A proposta da consultora visa combater a “praga” do excesso de oferta de capacidade no transporte marítimo de contentores que está a minar os fretes e os resultados das companhias de navegação.

UASC - Barzan

A Drewry indica que este ano foram desmantelados 47 navios, com uma capacidade combinada de 87 500 TEU. Um volume que corresponde apenas a 10% da capacidade agregada dos novos navios que entraram na frota mundial, e que é menos de metade do registado no ano passado.
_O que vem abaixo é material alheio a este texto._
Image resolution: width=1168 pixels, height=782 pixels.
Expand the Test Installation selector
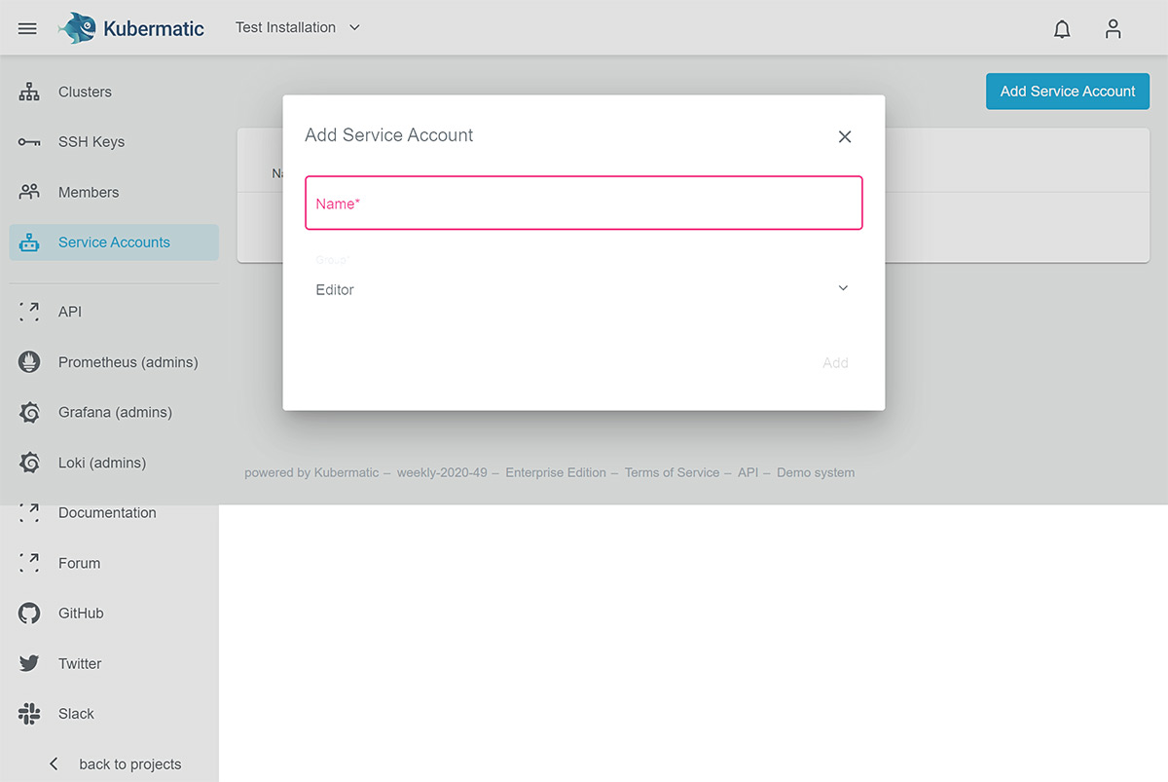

Trata-se mesmo do valor mais baixo desde  2011, salienta.

A consultora prevê que o número de navios desmantelados volte a crescer em 2016, mas antecipa que, caso não sejam desactivados navios maiores e mais novos, a sobrecapacidade de oferta continuará a baixar os preços médios dos fretes e, assim, a rentabilidade das companhias continuará a ser ameaçada.

A Drewry salienta que o abate de navios de até 6 000 TEU tem pouco efeito nesse sentido.

A consultora sublinha que a frota mundial de navios porta-contentores está já na casa dos 20 milhões de TEU, o que significa que mesmo que todos navios com mais de 20 anos fossem abatidos, a redução da oferta global seria de apenas 750 000 TEU.